Régis de Castelnau, lawyer and author of the blog Vu du Droit (In Terms of Law) mentioned a "cult of the innocent guilty" created by the public opinion through the media, with only partial information given about the case. For him, public opinion was mobilised based on a story radically different from the one constituted by a regular and contradictory procedure. He considered the presidential pardon granted to Mrs Sauvage as an insult made to the independence of the judiciary, to the legal profession and to the Republic. This was backed-up by the lawyer Florence Rault, who denounced the media treatment on this case, first on her blog and later published by the Figarovox, saying there was a will to "promote a victimizing feminism and to affirm the impossibility of the existence of female violence". These opinions were a minority voice and do not incorporate the complexity of the case, as established by the judicial system itself.
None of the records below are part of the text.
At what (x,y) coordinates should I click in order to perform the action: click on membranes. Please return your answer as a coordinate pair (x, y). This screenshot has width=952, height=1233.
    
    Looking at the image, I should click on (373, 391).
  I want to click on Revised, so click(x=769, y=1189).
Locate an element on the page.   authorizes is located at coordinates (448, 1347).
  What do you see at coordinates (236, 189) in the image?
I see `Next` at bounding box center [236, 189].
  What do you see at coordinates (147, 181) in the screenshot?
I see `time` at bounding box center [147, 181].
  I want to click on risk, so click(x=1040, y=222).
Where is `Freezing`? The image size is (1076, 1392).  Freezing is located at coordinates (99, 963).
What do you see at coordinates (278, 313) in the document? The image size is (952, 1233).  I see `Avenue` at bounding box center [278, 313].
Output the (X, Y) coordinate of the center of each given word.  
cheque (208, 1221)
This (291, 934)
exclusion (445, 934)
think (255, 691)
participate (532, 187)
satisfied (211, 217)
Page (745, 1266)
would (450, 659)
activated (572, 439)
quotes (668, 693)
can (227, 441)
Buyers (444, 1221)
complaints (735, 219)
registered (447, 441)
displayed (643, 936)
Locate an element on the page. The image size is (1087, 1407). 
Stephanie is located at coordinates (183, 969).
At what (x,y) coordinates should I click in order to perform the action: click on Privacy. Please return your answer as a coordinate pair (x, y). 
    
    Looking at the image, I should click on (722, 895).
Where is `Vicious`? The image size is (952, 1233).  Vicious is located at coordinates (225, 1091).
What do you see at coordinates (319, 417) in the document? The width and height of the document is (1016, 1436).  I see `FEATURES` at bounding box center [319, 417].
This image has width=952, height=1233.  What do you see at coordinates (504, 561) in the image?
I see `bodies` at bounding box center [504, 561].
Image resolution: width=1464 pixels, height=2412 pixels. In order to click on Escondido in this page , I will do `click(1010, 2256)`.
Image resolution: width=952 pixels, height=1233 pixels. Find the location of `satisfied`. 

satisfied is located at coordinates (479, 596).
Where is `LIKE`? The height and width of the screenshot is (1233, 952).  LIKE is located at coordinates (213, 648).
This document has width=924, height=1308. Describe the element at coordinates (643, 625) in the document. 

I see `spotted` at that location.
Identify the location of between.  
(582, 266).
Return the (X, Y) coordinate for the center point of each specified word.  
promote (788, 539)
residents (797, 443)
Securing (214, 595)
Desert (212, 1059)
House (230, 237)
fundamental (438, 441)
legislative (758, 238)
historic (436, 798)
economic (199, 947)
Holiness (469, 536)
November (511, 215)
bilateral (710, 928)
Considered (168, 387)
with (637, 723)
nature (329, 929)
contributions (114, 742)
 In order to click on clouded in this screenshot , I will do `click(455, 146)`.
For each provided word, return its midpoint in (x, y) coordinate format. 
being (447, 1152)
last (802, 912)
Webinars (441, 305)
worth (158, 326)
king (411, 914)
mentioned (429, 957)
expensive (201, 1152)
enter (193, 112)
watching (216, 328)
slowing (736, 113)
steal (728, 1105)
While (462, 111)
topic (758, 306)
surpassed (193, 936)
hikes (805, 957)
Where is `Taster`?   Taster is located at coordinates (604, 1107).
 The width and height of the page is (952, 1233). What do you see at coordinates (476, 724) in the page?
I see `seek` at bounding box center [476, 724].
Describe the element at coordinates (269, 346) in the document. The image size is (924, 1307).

In an article published by Le Figaro, the philosopher Robert Redeker also contested the pardon, which he considered to be "an insult to democracy motivated by a victimizing ideology". Another philosopher, Michel Onfray, questioned the relevance of the pardon, undermining multiple court decisions and potentially opening the way to self-defence and personal vendettas.

For Marie-Jane Ody, Secretary General of the Union Syndicale of Magistrates, the whole work done during the trial is being denied by the executive power which rules only according to a support committee. She asked for the removal of the presidential pardon, "survival of the royal power", considered incompatible with democracy and the idea of a fair and independent justice.